From the records below, transcribe exactly the lines that begin at the line with "Cookie policy (195, 1433)" and end at the line with "Prenumerera (195, 1935)", both included.

:::

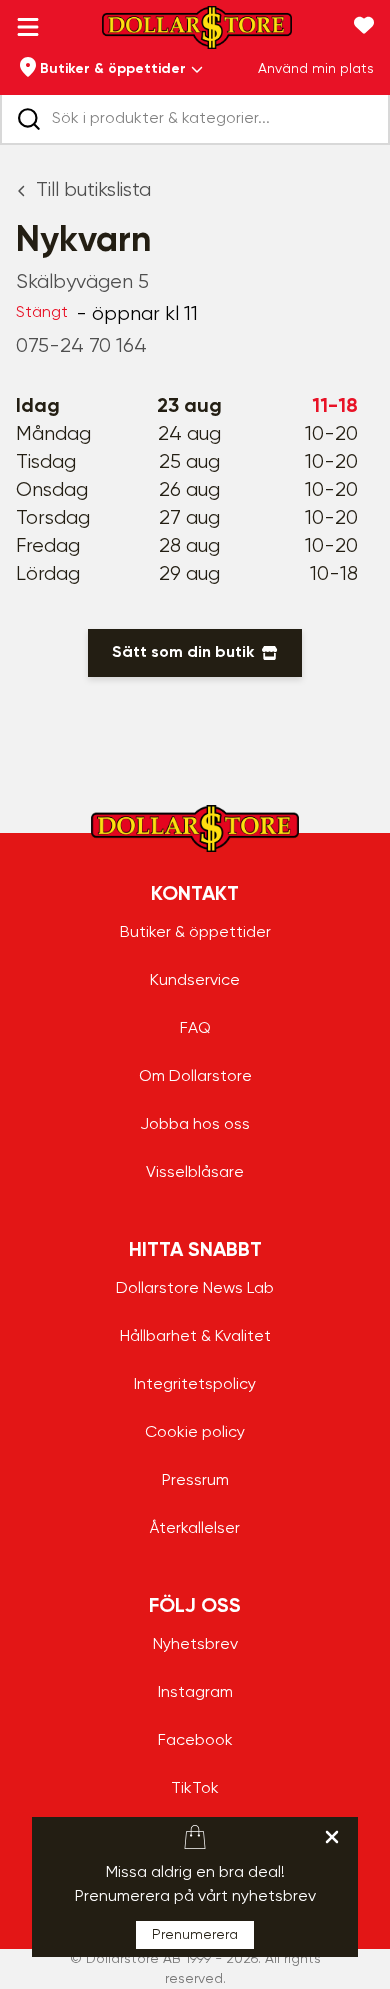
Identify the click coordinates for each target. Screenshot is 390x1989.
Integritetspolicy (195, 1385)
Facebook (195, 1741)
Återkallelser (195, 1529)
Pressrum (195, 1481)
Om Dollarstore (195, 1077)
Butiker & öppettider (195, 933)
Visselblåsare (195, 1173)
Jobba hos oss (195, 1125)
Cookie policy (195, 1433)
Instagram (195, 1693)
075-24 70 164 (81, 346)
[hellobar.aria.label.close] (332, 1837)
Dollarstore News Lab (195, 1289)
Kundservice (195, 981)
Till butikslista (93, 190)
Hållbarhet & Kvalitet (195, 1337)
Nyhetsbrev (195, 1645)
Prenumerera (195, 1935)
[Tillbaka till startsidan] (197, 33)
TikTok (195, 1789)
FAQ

:::

• **SOLUTION BELOW**:
Cookie policy (195, 1433)
Instagram (195, 1693)
075-24 70 164 (81, 346)
[hellobar.aria.label.close] (332, 1837)
Dollarstore News Lab (195, 1289)
Kundservice (195, 981)
Till butikslista (93, 190)
Hållbarhet & Kvalitet (195, 1337)
Nyhetsbrev (195, 1645)
Prenumerera (195, 1935)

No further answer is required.